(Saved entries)
▬▬▬

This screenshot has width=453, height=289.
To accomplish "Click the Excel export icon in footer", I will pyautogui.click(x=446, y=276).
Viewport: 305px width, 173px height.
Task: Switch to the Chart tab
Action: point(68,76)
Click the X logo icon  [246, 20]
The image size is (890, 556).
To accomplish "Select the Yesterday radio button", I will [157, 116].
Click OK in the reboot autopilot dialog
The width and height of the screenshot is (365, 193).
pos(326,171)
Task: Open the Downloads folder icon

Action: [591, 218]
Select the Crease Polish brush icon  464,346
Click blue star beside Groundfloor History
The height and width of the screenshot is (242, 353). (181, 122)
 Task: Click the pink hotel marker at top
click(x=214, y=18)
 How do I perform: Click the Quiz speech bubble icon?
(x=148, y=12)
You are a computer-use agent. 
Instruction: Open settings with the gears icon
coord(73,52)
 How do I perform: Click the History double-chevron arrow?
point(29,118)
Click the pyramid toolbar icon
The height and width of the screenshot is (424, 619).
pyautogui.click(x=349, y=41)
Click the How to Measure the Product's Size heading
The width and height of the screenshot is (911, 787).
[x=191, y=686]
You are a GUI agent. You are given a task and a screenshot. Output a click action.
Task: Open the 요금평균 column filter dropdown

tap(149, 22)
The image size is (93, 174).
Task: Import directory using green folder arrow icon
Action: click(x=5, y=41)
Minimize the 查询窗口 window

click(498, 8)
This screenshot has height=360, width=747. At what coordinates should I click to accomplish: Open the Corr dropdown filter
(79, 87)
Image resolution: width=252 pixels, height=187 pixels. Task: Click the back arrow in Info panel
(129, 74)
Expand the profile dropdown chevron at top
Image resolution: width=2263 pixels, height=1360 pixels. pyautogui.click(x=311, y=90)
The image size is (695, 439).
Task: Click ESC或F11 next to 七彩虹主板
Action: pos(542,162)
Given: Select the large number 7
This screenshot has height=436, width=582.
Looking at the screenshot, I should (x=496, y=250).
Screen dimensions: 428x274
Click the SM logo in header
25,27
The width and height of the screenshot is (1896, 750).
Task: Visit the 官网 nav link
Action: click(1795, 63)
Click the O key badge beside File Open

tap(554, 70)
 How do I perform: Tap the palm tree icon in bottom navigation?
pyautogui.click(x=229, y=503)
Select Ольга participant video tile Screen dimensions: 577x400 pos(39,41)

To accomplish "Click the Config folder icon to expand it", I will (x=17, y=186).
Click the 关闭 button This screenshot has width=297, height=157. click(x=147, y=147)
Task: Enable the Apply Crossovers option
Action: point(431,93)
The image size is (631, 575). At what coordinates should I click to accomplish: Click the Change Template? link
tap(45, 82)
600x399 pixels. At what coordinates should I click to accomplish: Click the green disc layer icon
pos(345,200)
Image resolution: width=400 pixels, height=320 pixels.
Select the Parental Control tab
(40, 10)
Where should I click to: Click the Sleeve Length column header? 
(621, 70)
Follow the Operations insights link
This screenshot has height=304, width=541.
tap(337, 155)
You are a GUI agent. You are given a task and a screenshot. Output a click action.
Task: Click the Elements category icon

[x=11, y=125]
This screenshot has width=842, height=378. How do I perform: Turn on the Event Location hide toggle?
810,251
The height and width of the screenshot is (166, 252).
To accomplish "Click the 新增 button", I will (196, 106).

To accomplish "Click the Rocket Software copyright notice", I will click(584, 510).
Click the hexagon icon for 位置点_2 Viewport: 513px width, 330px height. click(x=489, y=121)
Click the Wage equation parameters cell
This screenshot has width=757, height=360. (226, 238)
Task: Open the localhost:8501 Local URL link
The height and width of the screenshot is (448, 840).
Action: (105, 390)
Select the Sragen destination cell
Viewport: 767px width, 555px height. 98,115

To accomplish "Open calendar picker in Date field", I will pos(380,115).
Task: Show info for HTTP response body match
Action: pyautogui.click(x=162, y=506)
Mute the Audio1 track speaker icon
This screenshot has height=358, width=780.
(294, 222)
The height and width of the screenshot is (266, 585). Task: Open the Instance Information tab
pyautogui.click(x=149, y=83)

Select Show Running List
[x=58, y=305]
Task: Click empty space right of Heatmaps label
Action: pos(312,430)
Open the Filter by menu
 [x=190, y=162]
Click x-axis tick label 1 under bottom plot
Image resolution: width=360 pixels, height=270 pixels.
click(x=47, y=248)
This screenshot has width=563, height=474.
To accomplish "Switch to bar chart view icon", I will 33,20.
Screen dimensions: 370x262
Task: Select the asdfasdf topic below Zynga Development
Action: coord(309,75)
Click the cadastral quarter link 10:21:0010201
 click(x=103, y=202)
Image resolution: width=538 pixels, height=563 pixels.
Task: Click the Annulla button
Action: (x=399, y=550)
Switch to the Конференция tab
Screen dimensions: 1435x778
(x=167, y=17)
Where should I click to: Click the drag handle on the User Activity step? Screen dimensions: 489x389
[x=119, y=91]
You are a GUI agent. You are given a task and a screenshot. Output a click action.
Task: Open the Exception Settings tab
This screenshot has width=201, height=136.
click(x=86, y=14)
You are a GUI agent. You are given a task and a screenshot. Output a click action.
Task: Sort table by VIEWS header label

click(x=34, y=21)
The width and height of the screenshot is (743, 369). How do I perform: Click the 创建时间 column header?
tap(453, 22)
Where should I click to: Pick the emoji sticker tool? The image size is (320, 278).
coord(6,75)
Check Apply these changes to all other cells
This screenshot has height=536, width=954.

▬▬▬

## The problem
Every line above from the line with "The image size is (890, 556)." to the line with "Screen dimensions: 428x274", both included, must be reproduced exactly, and no other line may appear.

## Task solution
The image size is (890, 556).
To accomplish "Select the Yesterday radio button", I will [157, 116].
Click OK in the reboot autopilot dialog
The width and height of the screenshot is (365, 193).
pos(326,171)
Task: Open the Downloads folder icon

Action: [591, 218]
Select the Crease Polish brush icon  464,346
Click blue star beside Groundfloor History
The height and width of the screenshot is (242, 353). (181, 122)
 Task: Click the pink hotel marker at top
click(x=214, y=18)
 How do I perform: Click the Quiz speech bubble icon?
(x=148, y=12)
You are a computer-use agent. 
Instruction: Open settings with the gears icon
coord(73,52)
 How do I perform: Click the History double-chevron arrow?
point(29,118)
Click the pyramid toolbar icon
The height and width of the screenshot is (424, 619).
pyautogui.click(x=349, y=41)
Click the How to Measure the Product's Size heading
The width and height of the screenshot is (911, 787).
[x=191, y=686]
You are a GUI agent. You are given a task and a screenshot. Output a click action.
Task: Open the 요금평균 column filter dropdown

tap(149, 22)
The image size is (93, 174).
Task: Import directory using green folder arrow icon
Action: click(x=5, y=41)
Minimize the 查询窗口 window

click(498, 8)
This screenshot has height=360, width=747. At what coordinates should I click to accomplish: Open the Corr dropdown filter
(79, 87)
Image resolution: width=252 pixels, height=187 pixels. Task: Click the back arrow in Info panel
(129, 74)
Expand the profile dropdown chevron at top
Image resolution: width=2263 pixels, height=1360 pixels. pyautogui.click(x=311, y=90)
The image size is (695, 439).
Task: Click ESC或F11 next to 七彩虹主板
Action: pos(542,162)
Given: Select the large number 7
This screenshot has height=436, width=582.
Looking at the screenshot, I should (x=496, y=250).
Screen dimensions: 428x274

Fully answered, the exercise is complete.